Country Light and Sound
May. 23rd, 2013 03:05 pmIn books, film, and general media, some aspects of country living are presented as “true” when those aspects are really “true when viewed through the experience of city dwellers.” This does make me sigh, particularly when plot points turn on those aspects.
I was born and raised in Southern California, but lived in a more rural community during high school. Then, after many more years of city living in two different states, I moved to rural Indiana. The nearest streetlights of town (population 1,000) were over five miles away. The nearest true city (population around 10,000) was ten miles away. I lived in a very small house that was nearing 100 years old, but had been wired for electricity only two years before I moved in, on a riverside farm of about 130 acres that I shared with the landowners. My closest neighbors were Amish.
I was far enough from town that now, living three miles from the city outskirts, I hardly consider myself living in the country.
Moving from city to country prompts folks to choose one of two paths–adapt to the experience, or adapt the experience itself. The first step of the latter involves the instillation of outdoor lighting systems to banish the night.
I can’t tell you often I hear country nights, or nights before artificial lighting, described as pitch black. As someone who used to walk around on 130 acres at night, I can assure you night walks are not akin to a blindfolded stroll. Nights are not terrifyingly dark by default. Darkness depends, of course, on available moonlight, but also atmospheric conditions and vegetation. On a clear night, less than a half-moon provided light enough for comfort. A full moon’s brightness made hikes up and down the ravines safely possible.
But the moment you look at anything brighter than the moonlight–in fact, in you look directly at a bright moon–everything else will look pitch black. The rods in your eyes use certain pigments to see in low light, and those pigments break down in bright light to prevent the light from overloading sight. It can take over half an hour for those pigments to build back up. So if you’re turning a flashlight on and off, looking at a campfire, going in and out of the house, or–as in the case of reporters–spending most of the time staring into good lighting–the night will indeed look pitch black all the time.

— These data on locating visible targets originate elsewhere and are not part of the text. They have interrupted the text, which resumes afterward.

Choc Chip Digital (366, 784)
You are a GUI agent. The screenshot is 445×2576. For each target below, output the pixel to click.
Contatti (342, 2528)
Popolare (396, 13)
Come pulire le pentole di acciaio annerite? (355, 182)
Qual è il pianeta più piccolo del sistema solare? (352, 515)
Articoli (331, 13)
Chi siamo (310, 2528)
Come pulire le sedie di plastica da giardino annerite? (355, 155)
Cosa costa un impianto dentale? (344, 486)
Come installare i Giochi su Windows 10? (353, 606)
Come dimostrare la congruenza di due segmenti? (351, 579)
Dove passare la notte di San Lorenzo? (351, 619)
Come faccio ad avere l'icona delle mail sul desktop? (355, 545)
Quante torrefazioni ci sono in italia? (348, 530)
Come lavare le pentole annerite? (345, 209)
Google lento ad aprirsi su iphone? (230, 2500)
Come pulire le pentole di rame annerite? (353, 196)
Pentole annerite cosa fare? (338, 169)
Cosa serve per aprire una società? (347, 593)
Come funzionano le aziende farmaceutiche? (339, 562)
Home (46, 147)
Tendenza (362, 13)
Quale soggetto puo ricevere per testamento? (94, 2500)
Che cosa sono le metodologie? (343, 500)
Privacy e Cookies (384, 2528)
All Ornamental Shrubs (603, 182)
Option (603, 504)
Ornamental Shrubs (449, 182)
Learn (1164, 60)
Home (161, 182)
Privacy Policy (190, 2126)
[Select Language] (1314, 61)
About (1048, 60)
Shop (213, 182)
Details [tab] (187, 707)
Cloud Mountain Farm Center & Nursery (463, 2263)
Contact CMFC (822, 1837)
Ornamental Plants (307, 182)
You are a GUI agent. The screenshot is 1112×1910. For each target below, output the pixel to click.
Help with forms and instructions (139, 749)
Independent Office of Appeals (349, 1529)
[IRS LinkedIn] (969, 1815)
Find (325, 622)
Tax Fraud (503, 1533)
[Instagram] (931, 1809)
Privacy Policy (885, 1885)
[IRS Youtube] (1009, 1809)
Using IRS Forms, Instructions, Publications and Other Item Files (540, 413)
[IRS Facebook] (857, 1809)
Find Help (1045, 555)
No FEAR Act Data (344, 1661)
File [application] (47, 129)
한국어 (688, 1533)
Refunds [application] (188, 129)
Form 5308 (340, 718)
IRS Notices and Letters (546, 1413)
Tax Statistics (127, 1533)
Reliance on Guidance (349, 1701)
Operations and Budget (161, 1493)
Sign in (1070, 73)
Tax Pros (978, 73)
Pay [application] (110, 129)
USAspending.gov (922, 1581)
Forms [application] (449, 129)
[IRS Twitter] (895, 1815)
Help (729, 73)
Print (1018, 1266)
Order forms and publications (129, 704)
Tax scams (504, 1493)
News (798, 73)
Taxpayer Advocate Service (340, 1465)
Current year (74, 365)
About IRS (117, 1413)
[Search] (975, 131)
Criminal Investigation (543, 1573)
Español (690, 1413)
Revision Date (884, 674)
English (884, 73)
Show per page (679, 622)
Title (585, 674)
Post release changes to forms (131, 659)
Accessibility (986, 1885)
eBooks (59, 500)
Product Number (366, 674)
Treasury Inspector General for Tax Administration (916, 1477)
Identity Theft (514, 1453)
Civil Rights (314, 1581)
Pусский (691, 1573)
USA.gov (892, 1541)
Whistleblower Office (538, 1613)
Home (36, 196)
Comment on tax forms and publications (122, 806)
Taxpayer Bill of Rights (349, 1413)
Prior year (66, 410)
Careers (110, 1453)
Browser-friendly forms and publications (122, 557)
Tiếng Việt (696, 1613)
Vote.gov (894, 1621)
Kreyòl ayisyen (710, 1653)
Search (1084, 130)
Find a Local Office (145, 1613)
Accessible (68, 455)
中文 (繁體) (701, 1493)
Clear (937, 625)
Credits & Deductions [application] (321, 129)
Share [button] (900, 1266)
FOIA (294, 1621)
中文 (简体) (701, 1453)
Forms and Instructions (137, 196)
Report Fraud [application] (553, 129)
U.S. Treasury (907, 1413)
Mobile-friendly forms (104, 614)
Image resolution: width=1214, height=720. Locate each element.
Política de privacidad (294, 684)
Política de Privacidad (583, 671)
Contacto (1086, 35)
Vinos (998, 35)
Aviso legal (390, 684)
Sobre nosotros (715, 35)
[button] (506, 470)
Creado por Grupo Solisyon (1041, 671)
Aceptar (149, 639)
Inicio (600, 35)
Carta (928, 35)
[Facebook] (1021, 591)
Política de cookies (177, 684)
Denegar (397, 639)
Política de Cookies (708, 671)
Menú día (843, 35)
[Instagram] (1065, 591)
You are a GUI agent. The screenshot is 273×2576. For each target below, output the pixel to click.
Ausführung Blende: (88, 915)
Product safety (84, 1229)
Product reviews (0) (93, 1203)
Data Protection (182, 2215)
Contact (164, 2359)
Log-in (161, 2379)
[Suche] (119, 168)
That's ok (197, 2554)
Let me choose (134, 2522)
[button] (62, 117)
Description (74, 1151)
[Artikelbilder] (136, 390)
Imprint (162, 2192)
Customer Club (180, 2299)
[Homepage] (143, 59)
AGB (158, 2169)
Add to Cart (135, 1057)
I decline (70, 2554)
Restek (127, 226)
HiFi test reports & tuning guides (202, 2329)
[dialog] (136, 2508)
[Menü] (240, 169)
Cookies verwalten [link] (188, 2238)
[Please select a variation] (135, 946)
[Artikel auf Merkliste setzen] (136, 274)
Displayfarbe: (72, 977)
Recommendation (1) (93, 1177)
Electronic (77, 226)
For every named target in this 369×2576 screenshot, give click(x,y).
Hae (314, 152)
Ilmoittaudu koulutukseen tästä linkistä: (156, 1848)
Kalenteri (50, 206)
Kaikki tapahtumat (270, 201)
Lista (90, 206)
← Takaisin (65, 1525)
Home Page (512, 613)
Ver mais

Patience reveals another aspect.
Nighttime sound in the country can also be described very poorly by those who live with constant background sounds. Such sounds become so pervasive, they cease to be noticed. Air circulation fans and traffic are two common sources. That noise covers smaller sounds of footsteps, conversations, breezes through leaves, and the passage of small animals. You won’t hear the murmuring of a casual conversation taking place on a porch a quarter mile away.
In the country, sources of ambient noise might be moving water and/or wind. That’s about it. Being still reveals low sounds of small nocturnal creatures–their movements, their calls, their feeding. The yip of a coyote carries a long, long distance, as does the whoo of an owl. From my front porch on the farm, I could hear the clopping of hooves for long minutes before the buggy came into sight. (Amish neighbors, remember? From my back porch at my current home, I can hear most cars on a back country road when they’re still two miles away. When I see a character be caught off-guard by the sudden appearance of a vehicle on a country road, I know the writer hasn’t spent much time outside his city limits.
All that quiet stillness will make one very aware of how much noise a clothed human body makes when it moves. While it’s true feet cause noise on the ground, the sound of moving fabric can give away one’s position as well. These days, humans would make easy prey for any stalking animal.
There are times that I deeply miss living on the farm. Even the days, the ones filled with hard work in the July heat, were wonderful. An interlude. The in-between. The time I needed to leave behind an old self and find the new. But it’s the night–usually in spring and fall, usually when the moon is near full–that I miss most of all.